------ TASK MATERIAL ------

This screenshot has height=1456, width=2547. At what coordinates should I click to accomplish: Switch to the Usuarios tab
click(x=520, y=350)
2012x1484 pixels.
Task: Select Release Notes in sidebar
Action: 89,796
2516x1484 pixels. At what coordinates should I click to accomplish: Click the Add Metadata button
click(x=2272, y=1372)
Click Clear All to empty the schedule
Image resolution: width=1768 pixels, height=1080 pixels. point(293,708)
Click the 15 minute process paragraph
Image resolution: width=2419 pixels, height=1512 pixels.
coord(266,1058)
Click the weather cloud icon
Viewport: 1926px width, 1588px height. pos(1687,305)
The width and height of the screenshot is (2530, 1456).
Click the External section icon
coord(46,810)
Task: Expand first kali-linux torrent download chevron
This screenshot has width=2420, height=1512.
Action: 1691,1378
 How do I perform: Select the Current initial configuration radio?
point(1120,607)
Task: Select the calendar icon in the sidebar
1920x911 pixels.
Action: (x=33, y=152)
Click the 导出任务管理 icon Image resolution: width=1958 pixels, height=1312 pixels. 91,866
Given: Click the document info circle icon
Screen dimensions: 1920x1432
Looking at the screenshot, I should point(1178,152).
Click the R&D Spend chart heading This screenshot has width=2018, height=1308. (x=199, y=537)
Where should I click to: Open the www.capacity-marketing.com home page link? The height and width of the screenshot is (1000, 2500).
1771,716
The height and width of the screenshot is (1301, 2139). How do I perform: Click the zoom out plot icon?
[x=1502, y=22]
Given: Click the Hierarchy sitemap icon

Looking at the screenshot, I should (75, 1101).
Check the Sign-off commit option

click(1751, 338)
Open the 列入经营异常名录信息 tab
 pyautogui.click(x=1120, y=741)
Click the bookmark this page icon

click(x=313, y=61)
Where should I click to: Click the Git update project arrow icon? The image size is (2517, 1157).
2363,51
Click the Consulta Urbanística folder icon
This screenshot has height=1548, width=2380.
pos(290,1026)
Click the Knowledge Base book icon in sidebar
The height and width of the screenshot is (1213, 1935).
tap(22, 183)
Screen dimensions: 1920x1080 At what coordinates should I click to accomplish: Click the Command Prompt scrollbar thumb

------

# TASK DETAILS:
What is needed is an exact copy of the lines from the one containing "Click the R&D" through the final line of the data, both included, and nothing more.

# RESULT BELOW:
Click the R&D Spend chart heading This screenshot has width=2018, height=1308. (x=199, y=537)
Where should I click to: Open the www.capacity-marketing.com home page link? The height and width of the screenshot is (1000, 2500).
1771,716
The height and width of the screenshot is (1301, 2139). How do I perform: Click the zoom out plot icon?
[x=1502, y=22]
Given: Click the Hierarchy sitemap icon

Looking at the screenshot, I should (75, 1101).
Check the Sign-off commit option

click(1751, 338)
Open the 列入经营异常名录信息 tab
 pyautogui.click(x=1120, y=741)
Click the bookmark this page icon

click(x=313, y=61)
Where should I click to: Click the Git update project arrow icon? The image size is (2517, 1157).
2363,51
Click the Consulta Urbanística folder icon
This screenshot has height=1548, width=2380.
pos(290,1026)
Click the Knowledge Base book icon in sidebar
The height and width of the screenshot is (1213, 1935).
tap(22, 183)
Screen dimensions: 1920x1080 At what coordinates should I click to accomplish: Click the Command Prompt scrollbar thumb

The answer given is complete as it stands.